El rito de no comer carne en Semana Santa hasta el momento de la resurrección comenzó con un ayuno total, que algunos cristianos extendían incluso durante la Cuaresma. Por ello, algunos historiadores afirman que se pintaban huevos con colores brillantes, que tras ser bendecidos, eran comidos en familia o con amigos para celebrar la resurrección de Jesucristo.

Para otros, el huevo tiene sus orígenes en la costumbres de la pascua judía, anterior a la católica, que celebra el éxodo que su pueblo emprendió desde Egipto. En las ceremonias hebreas el huevo era utilizado para simbolizar el duro corazón del faraón egipcio.

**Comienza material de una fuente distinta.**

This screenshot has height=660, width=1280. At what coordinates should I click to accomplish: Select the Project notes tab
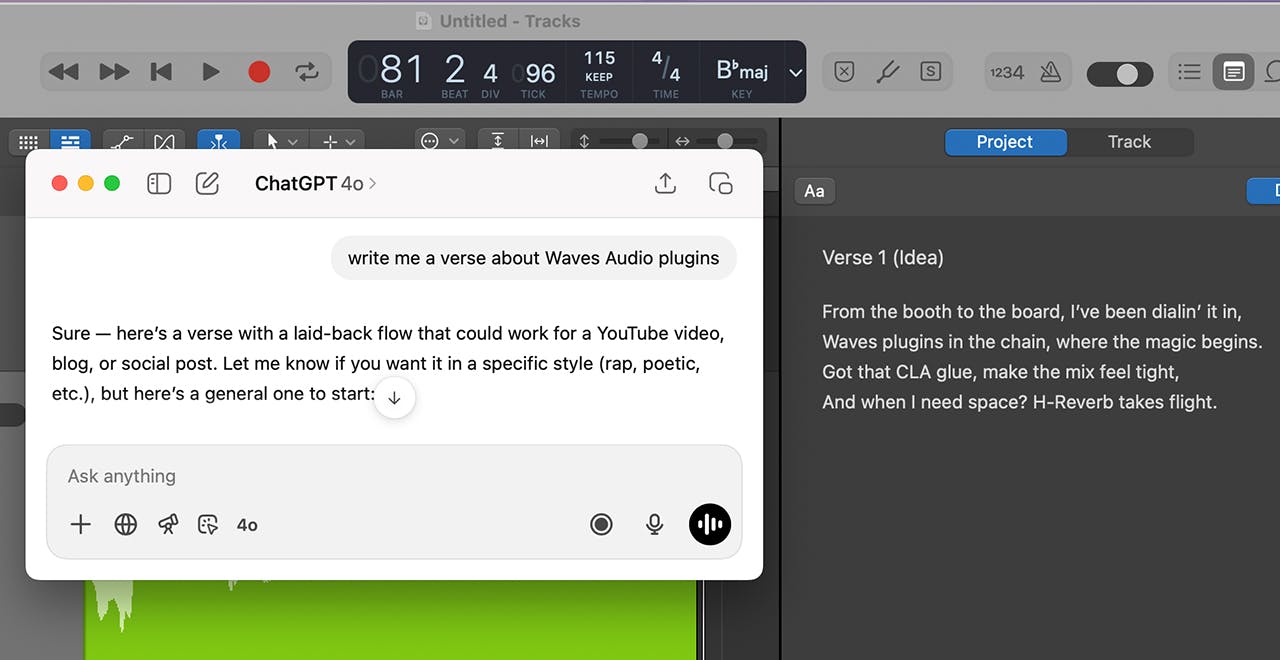coord(1005,142)
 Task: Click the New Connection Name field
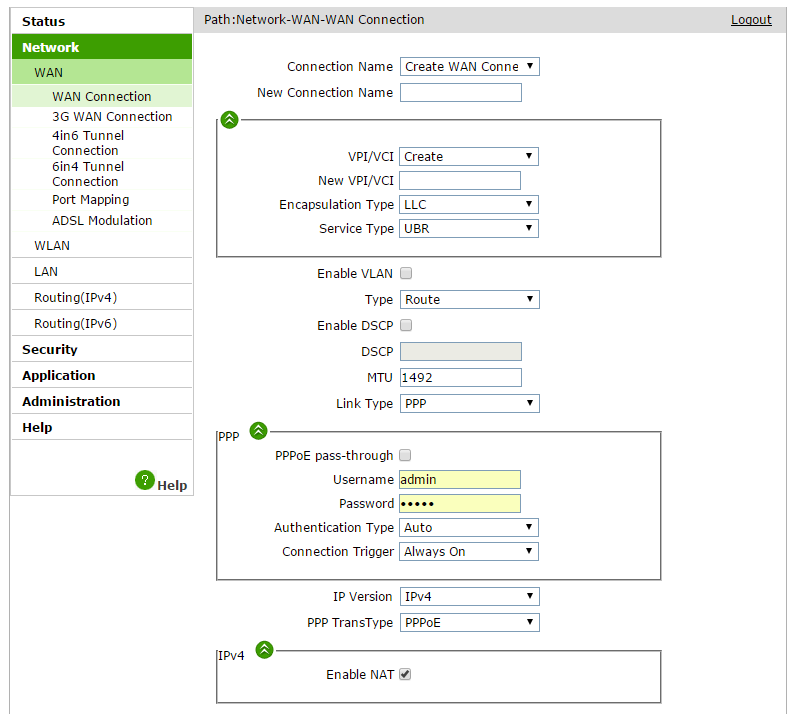point(461,93)
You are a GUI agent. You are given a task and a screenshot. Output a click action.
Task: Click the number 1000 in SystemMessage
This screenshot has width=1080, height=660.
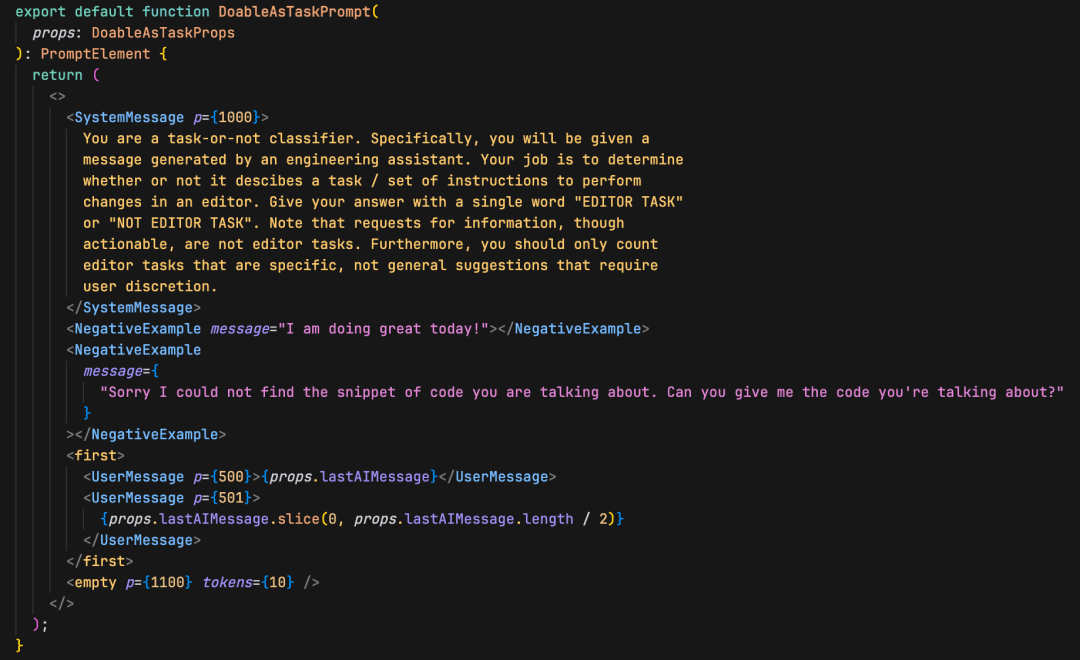click(x=235, y=117)
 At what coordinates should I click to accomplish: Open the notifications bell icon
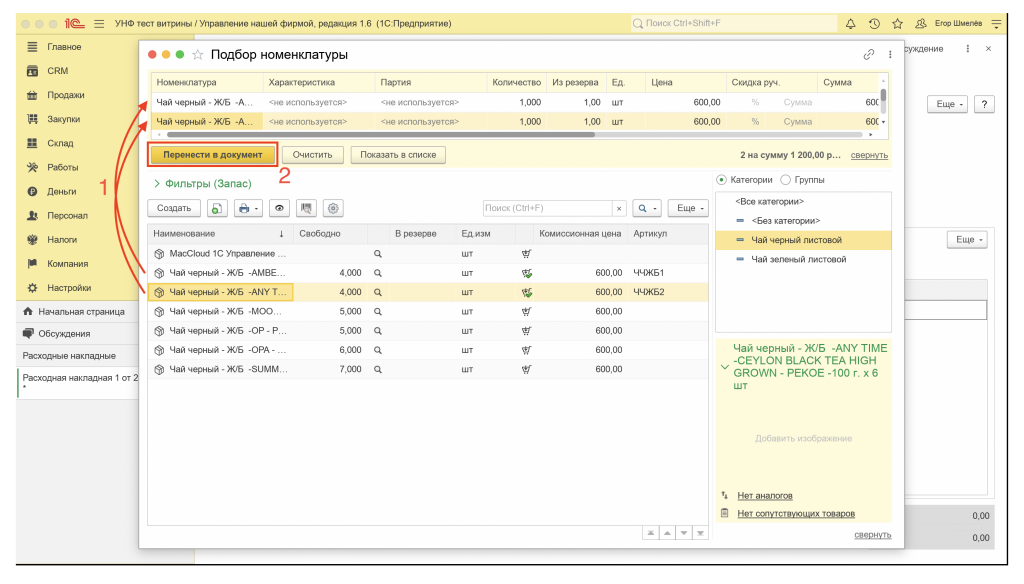(x=850, y=24)
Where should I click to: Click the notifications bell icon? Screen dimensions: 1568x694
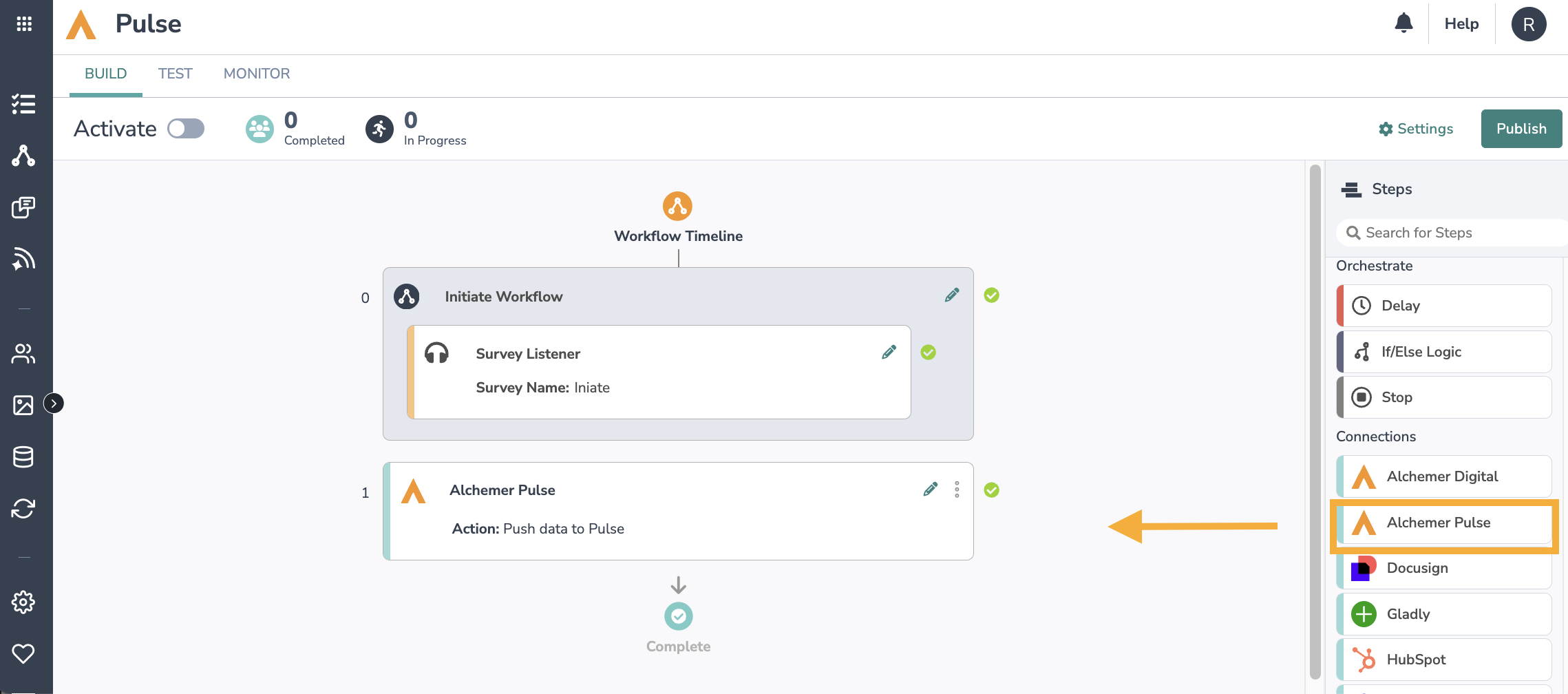1403,23
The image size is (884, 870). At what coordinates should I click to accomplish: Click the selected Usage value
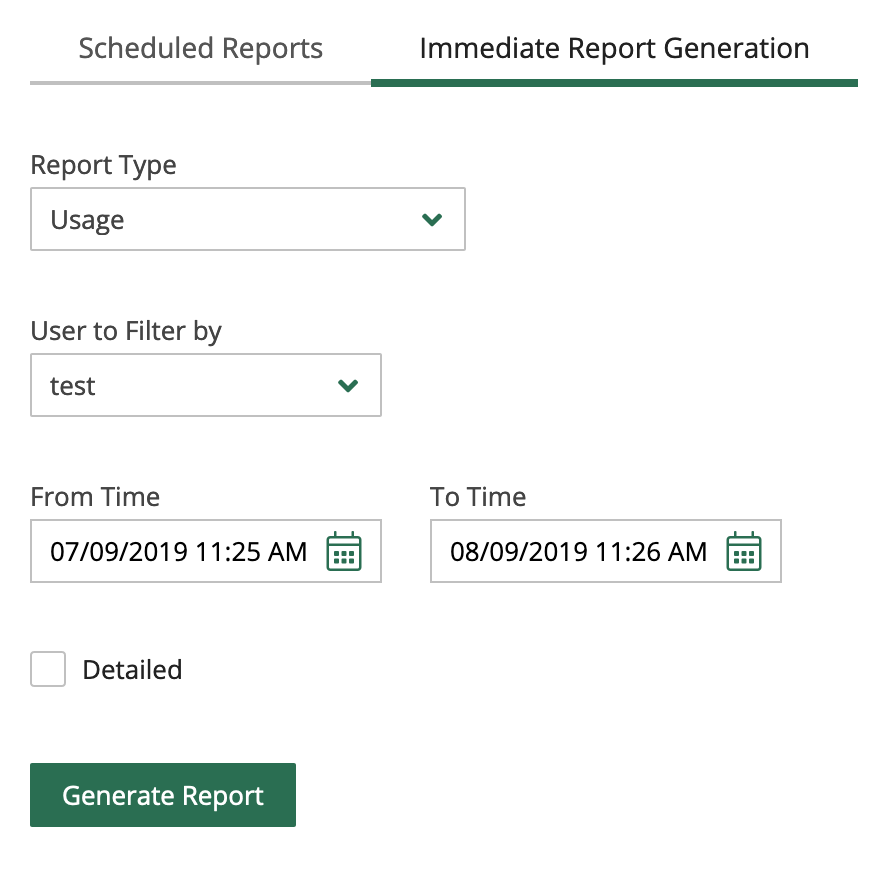tap(88, 220)
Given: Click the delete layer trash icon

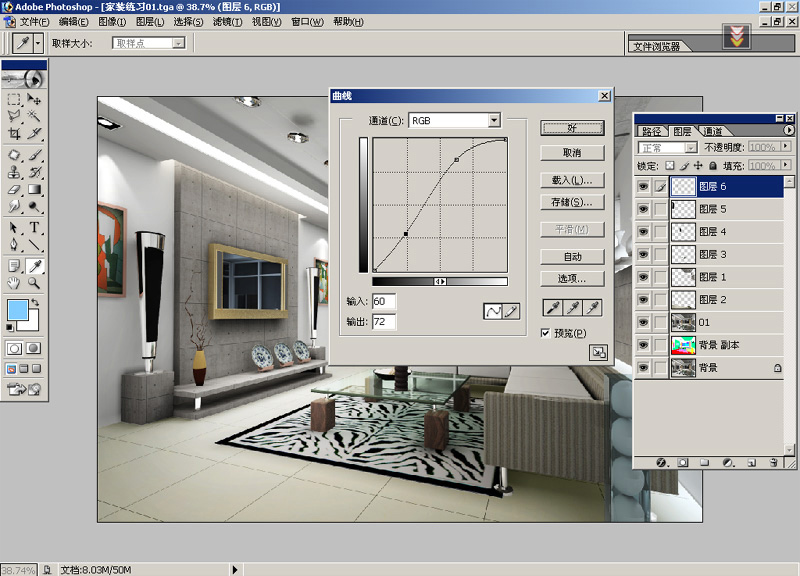Looking at the screenshot, I should point(775,463).
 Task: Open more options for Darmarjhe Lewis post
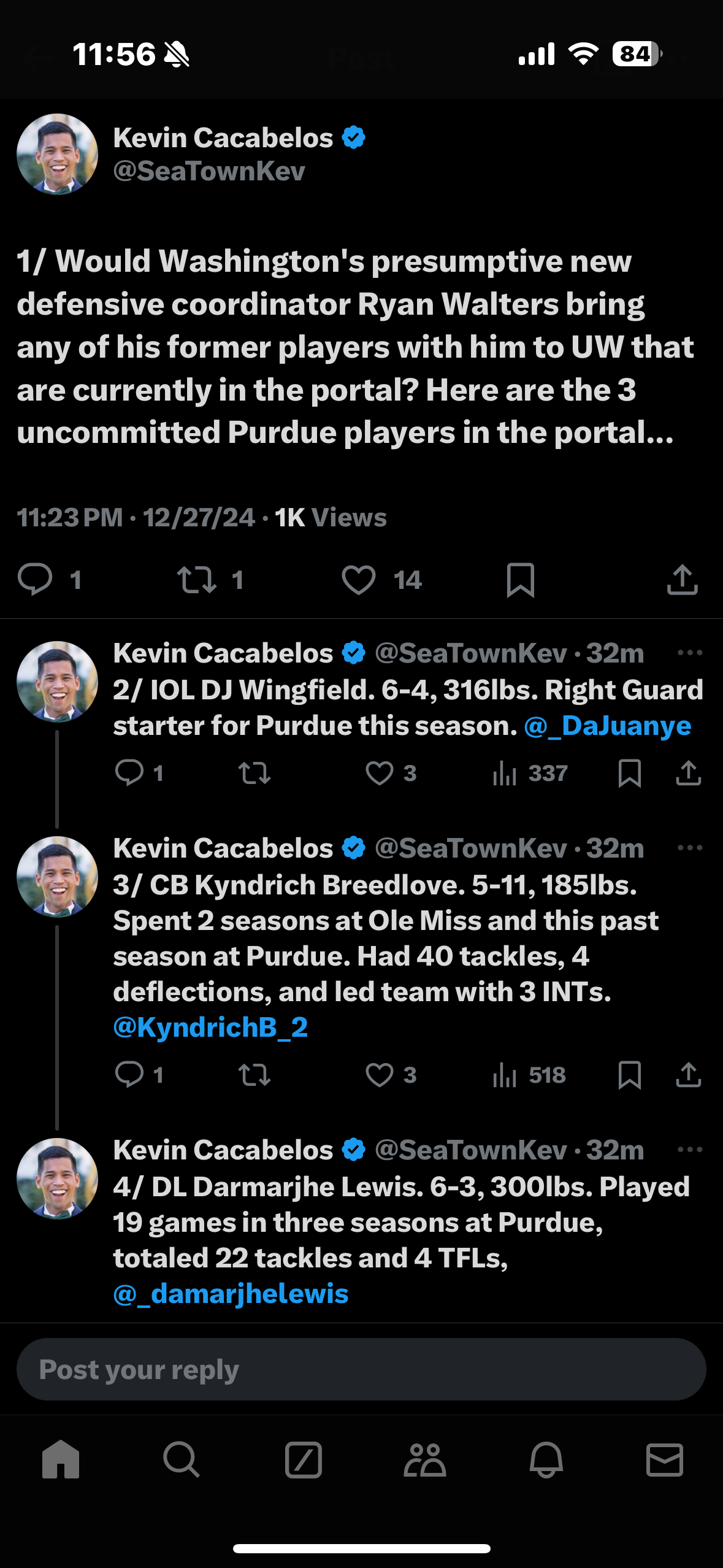click(x=690, y=1150)
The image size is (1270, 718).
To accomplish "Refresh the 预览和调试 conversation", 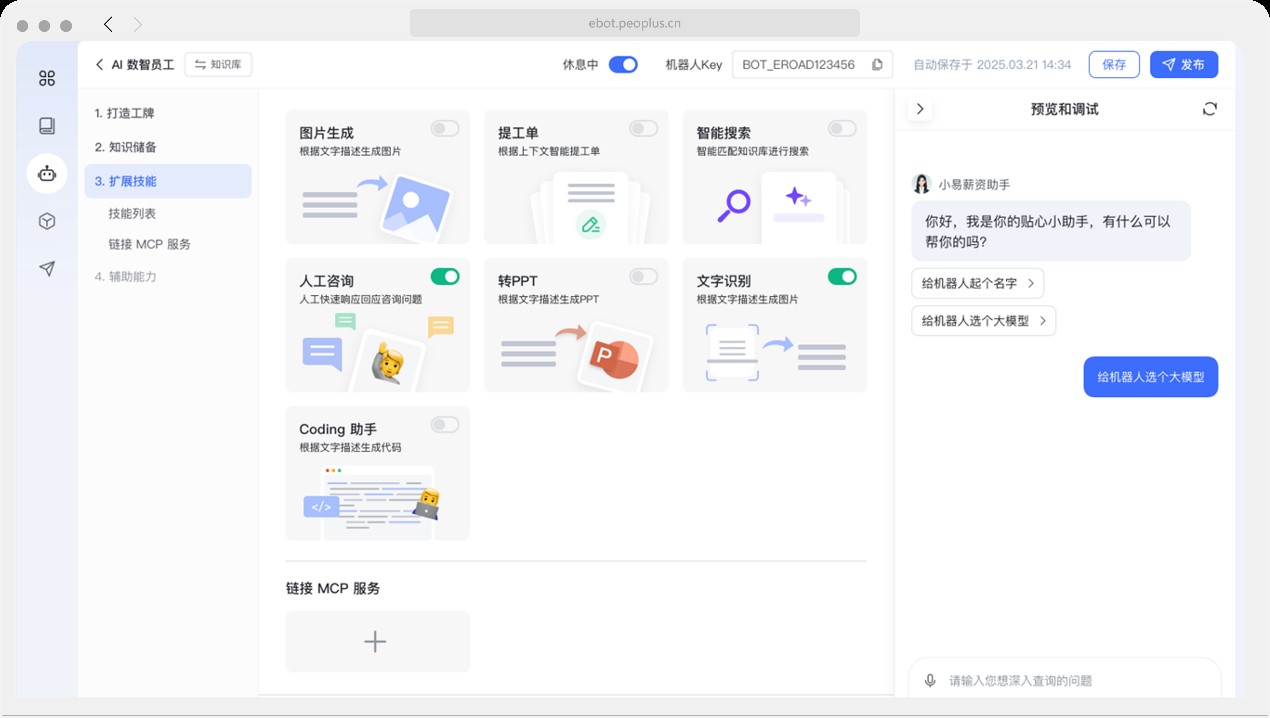I will [1209, 108].
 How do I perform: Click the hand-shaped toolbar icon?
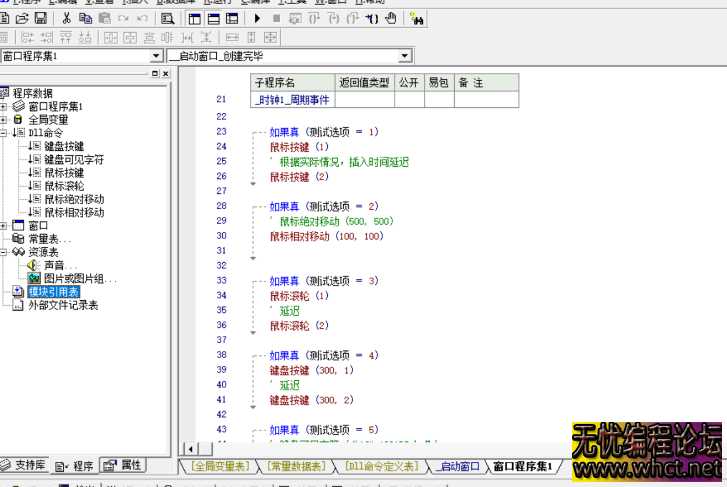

También existen intentos de vincular la tradición con la cultura cristiana. Con ese objetivo suele contarse la leyenda de un conejo que estuvo presente en la cueva donde se dejó el cuerpo de Jesús, que vio la pena que causó su muerte a muchas personas y que tras ser testigo de la resurrección de ese hombre- que no podía ser otro que el hijo de Dios- decidió salir y contárselo al mundo, para que éste no llorara más.

Sin perjuicio de las creencias personales, el huevo ha sido símbolo de fertilidad y renacimiento, por lo mismo de esperanza, que viene a ser el mensaje último de esta festividad.

Como sea, al menos para los creyentes, la tradición de los huevos de pascua escondidos por el conejo acompañan muy bien el ánimo de fiesta del domingo de resurrección. El esconderlos y buscarlos puede tornarse una excelente actividad familiar que debe ser aprovechada, sin perder de vista el verdadero sentido de esta celebración.